One of the most common questions about the CPA exam that we tend to see (other than “how the heck am I going to pass this thing”) is “does my CPA license work across state lines”?
And it’s a darn good question. These days, thanks to the ease of communication the internet offers us, the opportunities for CPAs to serve clients outside the state they’ve been licensed to practice in are greater than ever and have had a profound impact on the way CPAs operate, both in their home state and otherwise.
So, if you’re a licensed CPA, can you work with clients outside of the state you’re licensed for? The answer is…complicated.
Really, it depends on the state in question, due in large part to the idea of reciprocity.
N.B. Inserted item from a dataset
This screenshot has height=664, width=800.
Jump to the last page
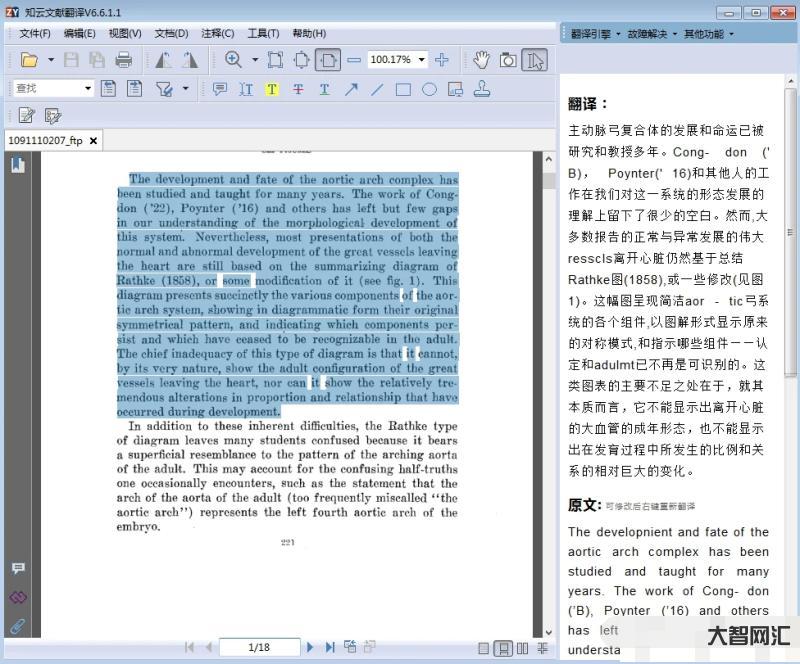[330, 648]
Reciprocity in this context essentially refers to a CPA’s ability to work across state lines, whether digitally or in-person, and it can vary from state to state. In 2006, a nationwide initiative began to get every state in the U.S. to (eventually) pass laws allowing CPA licenses to work in basically the same way as a driver’s license.
States with reciprocity laws (49 states, including Washington, D.C., Puerto Rico, and the U.S. Virgin Islands) allow mobility for nonattest services; essentially meaning CPAs only have to obtain one license in their principal state of business (generally the state you grew up in and/or the state you attended college in) and can use that license for temporary work across state lines.
The “nonattest services” part is where things get a little specific. “Nonattest services” tend to include everyday accounting work like bookkeeping, payroll, tax preparation and so on, whereas “attest services” involve anything where the CPA has to get involved personally with the work such as audits.
As opposed to the 49 states with reciprocity laws (or ‘individual mobility’, meaning independent CPAs are covered by these laws) for nonattest services, only 15 states have adopted what’s known as “firm mobility” for attest services. In states with firm mobility, firms and individual CPAs can offer attest services such as audits or reviews without getting a license in that state, notifying the state board, and/or paying additional fees. In states that offer firm mobility, you just have to meet that state’s peer review and firm ownership requirements, which makes this slightly harder for individual CPAs to offer attest services in states they aren’t licensed in.
So what does this mean for you? Basically, it boils down to what you want to offer – if you’re keeping it simple and trying to offer nonattest services, and/or if you’re practicing as an individual CPA, you should be fine in nearly any state you want to offer services in so long as you’re already a licensed CPA. Attest services and/or entire firms looking to increase their reach are going to have a slightly harder go of it, at least until more states offer firm mobility.
In the meantime, just keep studying and just keep practicing – and if you get a job offer from out of state, just make sure to see if you’re eligible to do it first.